C'est que, avant même que l'avant-projet de loi ne soit soumis à la concertation aux principaux corps professionnels de la justice pénale (magistrats et avocats), cette réforme, aux allures d'Arlésienne, s'inscrivait après celle de la carte judiciaire qui, et c'est le moins que l'on puisse dire, n'avait pas brillé par le dialogue, voire, ne serait-ce, par l'écoute des arguments des principaux protagonistes judiciaires.

Ensuite, en posant comme préalable non négociable la "suppression" du juge d'instruction et le report de ses fonctions d'enquête sur la tête d'un Parquet dont il est nullement question de revenir sur la dépendance du statut à l'égard de l'exécutif, cette réforme s'engageait forcément mal, au pays de Voltaire et Rousseau, c'est-à-dire dans un pays dont le terreau révolutionnaire aspire, ne serait ce que putativement, à "déboulonner" les élites !

Enfin, si l'on ajoute au timing et au manque de diplomatie, la surdité du ministère régalien de la Justice aux exigences et récriminations de la Cour européenne des droits de l'Homme, tant au sujet de la garde à vue et de la présence de l'avocat à la première heure pour une efficacité de la défense, qu'en ce qui concerne la dépendance du Parquet mise en cause lorsqu'il est en charge de la détention provisoire : le tableau, bien que picaresque et empreint de plusieurs touches de pinceau ("Magendie", "Guinchard" et surtout "Léger"), est loin de constituer une "Impression soleil levant"...

Alors faut-il que tous les acteurs de cette pièce en trois actes (Acte I - L'avant-projet ; Acte II - Les contre-propositions ; Acte III - Le projet définitif ; en oubliant peut être l'Epilogue devant le Parlement) veuillent sincèrement réformer une justice pénale plus que centenaire, pour dépasser le climat délétère qui entoure, malheureusement, cette réforme essentielle pour la modernisation de la notre démocratie.

Seulement, voilà : alors que la partition devrait être la même pour les défenseurs des droits et libertés, bien que le thème orchestré soit souvent un requiem pour la détention carcérale, les violons semblent mal accordés et le diapason de l'unité ne semble pas battre la mesure...

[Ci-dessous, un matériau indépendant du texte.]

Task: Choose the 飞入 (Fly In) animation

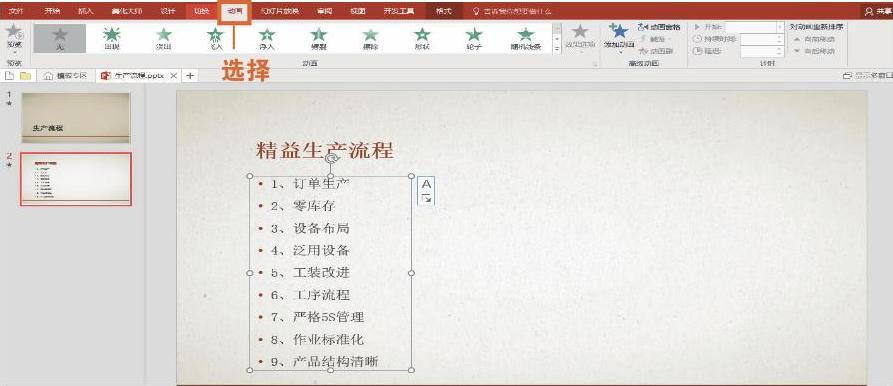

Première fausse note : devant l'insoutenable attente d'une réponse des Sages de la rue de Montpensier sur la légalité de la garde à vue à la suite d'un ribambelle de questions prioritaires de constitutionnalité, ce sont les magistrats de la Cour de cassation qui dégainent les premiers, dans un avis à remettre prochainement au Garde des Sceaux, et dont la sonorité nous est déjà parvenue par voie de presse. En substance, les Hauts magistrats considèrent que l'avant-projet de loi "ne garantit pas suffisamment les équilibres institutionnels et l'exercice des droits de la défense et des victimes", en remettant en cause le rôle du Parquet dans la garde à vue. Et, de préciser que "le contrôle de la garde à vue ne peut dépendre de l'autorité de poursuite" (le Parquet). Ce contrôle, exercé par un juge indépendant, doit être "prompt et automatique" et "comporter le pouvoir d'ordonner la libération de la personne gardée à vue", si le juge l'estime nécessaire. La Cour de cassation souligne que le juge de l'enquête et des libertés, chargé, dans l'avant-projet de loi, d'exercer un contrôle des enquêtes conduites par le Parquet, et non plus par le juge d'instruction, doit avoir "une permanence d'intervention" dans les investigations. Autrement dit, la Cour régulatrice craint une "paralysie" de certaines enquêtes (source Le Point.fr).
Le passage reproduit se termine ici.